▶ **EXCERPT PROVIDED**:
--------------------

Design and construction
- Architecture firm: Rick Mather Architects

= Sloane Robinson Building =

Building with a studio theatre in Oxford, England

The Sloane Robinson Building is a building in the Newman Quad at Keble College, one of the University of Oxford colleges. The building is in brick, reflecting the adjacent Victorian Grade I listed buildings by William Butterfield.

The building was designed by Rick Mather Architects during 1996–2002. Theatreplan designed O'Reilly Theatre within the building, in collaboration with Rick Mather Architects, at a cost of £1.2 million. The building also includes various meeting rooms. The building is thermally connected to the ground through water circulating via the pilings in the foundations, thus reducing the building's cooling and heating needs. The six-storey building includes extensive structural glass work, with an entrance canopy that uses cantilever glass beams supported on bearings in the external wall.

The overall building project won the following awards:

- 2003
- Brick Awards Building of the Year
- Brick Awards Best Public Building
- Oxford Preservation Trust Environmental Award
- 2004
- RIBA Award
- 2005
- Civic Trust Award – Commendation

The building is named after the hedge fund Sloane Robinson, established by Hugh Sloane and George Robinson, both alumni of the University of Oxford. Robinson was a student at Keble College itself.

==O'Reilly Theatre==
The O'Reilly Theatre is a flexible studio theatre located within the Sloane Robinson Building at Keble College. The theatre was completed in 2002.

The seating capacity of the space ranges from 128 to 250, depending on the setup chosen. The standard configuration is end-on, but alternatives include traverse and in-the-round. The theatre is named after Sir Tony O'Reilly, the billionaire Irish businessman and former international rugby union player, who contributed most of the funds.

===Performances===
The Theatre is managed by the Martin Esslin Society, who are responsible for choosing the productions staged in the theatre each term. Talks are also given by well-known actors.

- 2018
- Twelfth Night (January 17 – January 20)
- The 39 Steps (January 31 – February 3)
- Oxford Alternotives (March 7)

- 2020
- The Entertainer (February 6 – February 10)

- Other
Further performances have also taken place. Performances are often reviewed in the Oxford Mail newspaper.

--------------------

▶ **DATA SHOWN**:

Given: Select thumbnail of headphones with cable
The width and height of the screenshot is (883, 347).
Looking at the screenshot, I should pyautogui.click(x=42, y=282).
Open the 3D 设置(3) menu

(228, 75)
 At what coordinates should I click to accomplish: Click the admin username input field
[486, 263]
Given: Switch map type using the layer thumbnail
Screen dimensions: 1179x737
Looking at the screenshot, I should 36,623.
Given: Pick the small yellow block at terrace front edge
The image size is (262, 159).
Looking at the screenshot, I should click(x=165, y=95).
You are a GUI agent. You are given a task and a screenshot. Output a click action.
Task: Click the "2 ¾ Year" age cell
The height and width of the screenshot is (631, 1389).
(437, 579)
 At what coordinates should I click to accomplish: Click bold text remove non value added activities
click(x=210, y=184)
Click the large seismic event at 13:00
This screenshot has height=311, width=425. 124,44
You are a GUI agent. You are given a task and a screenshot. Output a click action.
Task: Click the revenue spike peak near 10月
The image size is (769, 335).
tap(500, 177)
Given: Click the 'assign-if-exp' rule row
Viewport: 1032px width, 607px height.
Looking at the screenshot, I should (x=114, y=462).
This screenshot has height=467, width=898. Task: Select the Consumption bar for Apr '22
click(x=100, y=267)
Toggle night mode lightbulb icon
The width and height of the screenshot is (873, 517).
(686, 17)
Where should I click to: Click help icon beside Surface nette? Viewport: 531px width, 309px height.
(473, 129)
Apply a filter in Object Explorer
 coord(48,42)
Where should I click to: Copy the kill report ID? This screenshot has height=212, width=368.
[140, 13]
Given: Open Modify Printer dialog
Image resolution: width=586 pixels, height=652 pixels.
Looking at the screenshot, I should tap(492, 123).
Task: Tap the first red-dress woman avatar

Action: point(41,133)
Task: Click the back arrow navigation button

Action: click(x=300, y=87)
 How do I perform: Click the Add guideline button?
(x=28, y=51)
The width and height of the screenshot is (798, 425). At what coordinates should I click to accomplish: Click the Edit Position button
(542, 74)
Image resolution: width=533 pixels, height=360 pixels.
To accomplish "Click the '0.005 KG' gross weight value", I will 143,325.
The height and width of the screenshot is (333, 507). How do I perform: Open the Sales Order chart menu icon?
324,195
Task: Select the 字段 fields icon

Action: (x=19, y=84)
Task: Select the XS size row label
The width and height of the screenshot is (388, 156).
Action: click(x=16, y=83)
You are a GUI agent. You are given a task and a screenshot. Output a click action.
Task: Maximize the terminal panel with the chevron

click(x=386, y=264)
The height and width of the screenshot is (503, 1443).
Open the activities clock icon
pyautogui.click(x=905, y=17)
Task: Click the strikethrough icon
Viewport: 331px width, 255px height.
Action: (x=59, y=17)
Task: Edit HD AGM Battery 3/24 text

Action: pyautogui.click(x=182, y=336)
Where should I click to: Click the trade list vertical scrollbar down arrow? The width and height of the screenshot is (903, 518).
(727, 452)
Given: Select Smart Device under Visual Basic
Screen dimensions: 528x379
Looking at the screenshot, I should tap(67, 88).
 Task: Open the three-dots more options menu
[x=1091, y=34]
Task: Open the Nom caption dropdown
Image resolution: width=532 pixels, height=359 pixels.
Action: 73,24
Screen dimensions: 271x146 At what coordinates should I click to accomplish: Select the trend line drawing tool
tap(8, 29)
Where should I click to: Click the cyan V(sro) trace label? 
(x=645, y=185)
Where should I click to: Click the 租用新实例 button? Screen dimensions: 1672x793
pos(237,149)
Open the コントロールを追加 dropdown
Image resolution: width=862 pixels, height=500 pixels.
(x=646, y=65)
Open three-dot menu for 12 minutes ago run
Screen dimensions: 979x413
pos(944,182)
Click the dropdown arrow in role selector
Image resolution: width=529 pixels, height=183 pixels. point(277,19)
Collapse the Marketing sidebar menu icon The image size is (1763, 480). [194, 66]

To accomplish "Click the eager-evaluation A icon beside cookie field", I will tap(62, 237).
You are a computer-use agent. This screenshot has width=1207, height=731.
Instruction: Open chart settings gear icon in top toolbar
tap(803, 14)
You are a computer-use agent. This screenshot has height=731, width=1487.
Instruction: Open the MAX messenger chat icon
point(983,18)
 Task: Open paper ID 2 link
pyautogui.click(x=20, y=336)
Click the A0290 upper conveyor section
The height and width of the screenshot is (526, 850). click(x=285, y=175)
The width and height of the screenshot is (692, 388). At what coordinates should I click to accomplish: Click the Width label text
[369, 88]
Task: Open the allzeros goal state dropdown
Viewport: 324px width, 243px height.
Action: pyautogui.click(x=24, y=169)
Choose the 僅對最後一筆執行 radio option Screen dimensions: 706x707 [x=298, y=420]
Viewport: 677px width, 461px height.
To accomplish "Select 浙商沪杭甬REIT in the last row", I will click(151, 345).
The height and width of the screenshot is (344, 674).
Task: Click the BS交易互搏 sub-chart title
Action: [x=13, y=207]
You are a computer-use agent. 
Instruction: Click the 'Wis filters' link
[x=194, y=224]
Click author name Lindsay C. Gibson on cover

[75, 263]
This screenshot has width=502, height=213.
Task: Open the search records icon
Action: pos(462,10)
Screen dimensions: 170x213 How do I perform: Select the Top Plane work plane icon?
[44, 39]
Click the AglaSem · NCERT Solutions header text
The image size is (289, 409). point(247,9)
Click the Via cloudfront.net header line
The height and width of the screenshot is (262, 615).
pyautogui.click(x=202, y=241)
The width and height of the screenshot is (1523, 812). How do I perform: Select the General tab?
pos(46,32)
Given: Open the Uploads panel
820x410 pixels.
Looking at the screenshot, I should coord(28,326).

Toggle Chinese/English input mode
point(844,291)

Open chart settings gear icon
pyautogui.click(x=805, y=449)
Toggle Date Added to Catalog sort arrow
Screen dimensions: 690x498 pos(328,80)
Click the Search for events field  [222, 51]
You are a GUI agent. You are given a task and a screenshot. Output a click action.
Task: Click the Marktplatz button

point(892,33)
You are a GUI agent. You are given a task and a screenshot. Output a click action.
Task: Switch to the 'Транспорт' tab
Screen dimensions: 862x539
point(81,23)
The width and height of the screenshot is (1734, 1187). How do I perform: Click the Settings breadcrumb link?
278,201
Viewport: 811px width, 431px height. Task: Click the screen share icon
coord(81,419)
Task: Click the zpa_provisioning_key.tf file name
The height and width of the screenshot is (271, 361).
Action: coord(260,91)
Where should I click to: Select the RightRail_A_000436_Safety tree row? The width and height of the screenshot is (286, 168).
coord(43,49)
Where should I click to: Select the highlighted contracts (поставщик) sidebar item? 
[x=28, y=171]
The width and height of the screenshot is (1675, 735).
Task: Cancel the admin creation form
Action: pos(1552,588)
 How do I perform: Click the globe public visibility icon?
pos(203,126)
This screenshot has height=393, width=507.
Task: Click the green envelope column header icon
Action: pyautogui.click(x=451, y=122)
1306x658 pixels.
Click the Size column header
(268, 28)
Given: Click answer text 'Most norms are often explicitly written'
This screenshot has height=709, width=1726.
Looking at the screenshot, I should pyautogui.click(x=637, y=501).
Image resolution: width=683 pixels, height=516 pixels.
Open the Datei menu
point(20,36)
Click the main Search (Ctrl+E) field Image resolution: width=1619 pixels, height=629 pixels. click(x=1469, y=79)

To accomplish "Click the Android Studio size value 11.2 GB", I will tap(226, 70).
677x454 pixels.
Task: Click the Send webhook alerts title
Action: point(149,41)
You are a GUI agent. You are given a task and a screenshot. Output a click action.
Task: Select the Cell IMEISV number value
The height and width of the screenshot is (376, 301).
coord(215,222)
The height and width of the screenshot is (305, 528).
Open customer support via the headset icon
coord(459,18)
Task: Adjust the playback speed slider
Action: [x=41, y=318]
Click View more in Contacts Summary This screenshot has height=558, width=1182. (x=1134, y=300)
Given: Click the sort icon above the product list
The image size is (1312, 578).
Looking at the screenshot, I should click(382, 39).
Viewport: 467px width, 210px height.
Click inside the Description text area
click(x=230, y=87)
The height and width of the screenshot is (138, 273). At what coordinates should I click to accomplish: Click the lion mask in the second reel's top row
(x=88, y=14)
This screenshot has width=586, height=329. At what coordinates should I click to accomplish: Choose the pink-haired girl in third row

--------------------

▶ **WORK TASK A**: Transcribe the passage on the Sloane Robinson Building from "The Sloane Robinson Building is" up to and including "by William Butterfield.".
▶ **WORK TASK B**: Using the passage on the Sloane Robinson Building, say yes or no to each statement and quote the words that decide it. (i) The O'Reilly Theatre was completed in 2002. (ii) The theatre's standard seating setup is in-the-round. (iii) The theatre is managed by the Oxford Preservation Trust.
The data isn't needed for this work.

▶ **YOUR RESPONSE A**:
The Sloane Robinson Building is a building in the Newman Quad at Keble College, one of the University of Oxford colleges. The building is in brick, reflecting the adjacent Victorian Grade I listed buildings by William Butterfield.

▶ **YOUR RESPONSE B**:
(i) Yes: "The theatre was completed in 2002."
(ii) No: "The standard configuration is end-on, but alternatives include traverse and in-the-round."
(iii) No: "The Theatre is managed by the Martin Esslin Society"